For my purposes, though, I found that I really needed some way to generate basic, static HTML versions of my Discourse sites. I’ve been using Discourse for a couple of years now as a discussion board when teaching my college math classes so, every few months, I retire one or two sites and start one or two more. Obviously, the discussions on the retiring sites have value so I really needed some way to save them. Ultimately, I figured I’d build my own tool.
The basic idea is simple: Rather than scan the HTML and use the HTTP protocol to crawl the site, I figured I’d use the Discourse API to crawl the site. You can view the result of applying the tool to this Discourse Meta on my webpage.
Before looking at it though, please temper your expectations. I’m a college math professor, not a professional web developer. And, while I’d like it to look pretty nice, I’m mainly interested in simplicity. My guess is that most folks here would consider this to be proof of concept, rather than a serious, working tool. Taking that into account, here are some features/limitations:
- The code grabs the site logo and places it in a fixed banner at the top. If no site logo is found, it uses the site logo at the top of meta by default.
- It uses the API to grab the topic list and generates a new page for each topic. You can limit the number of times you respond to
more_topics_url
. - There is a single main page that links to those topics.

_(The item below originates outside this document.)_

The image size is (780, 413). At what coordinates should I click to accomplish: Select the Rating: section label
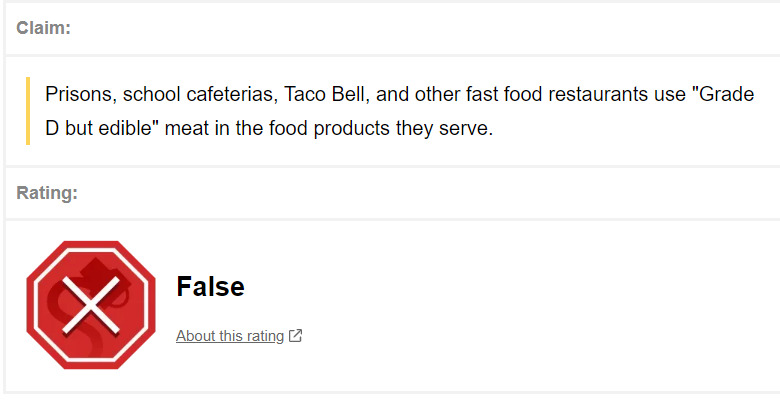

- MathJax is important for my needs so every page loads and configures MathJax.
- There is no other JavaSciript and no other plugins are considered.
- There are no user pages or category pages.
- It’s not very configurable without messing with the code directly.
In spite of all the limitations, it’s sufficient for my needs and I’m rather happy with it. I have no particular plans to expand it, other than incrementally as needed. If anyone is interested, the code (which is Python) is available here:
Perhaps, someone will push it further or just be inspired by the idea?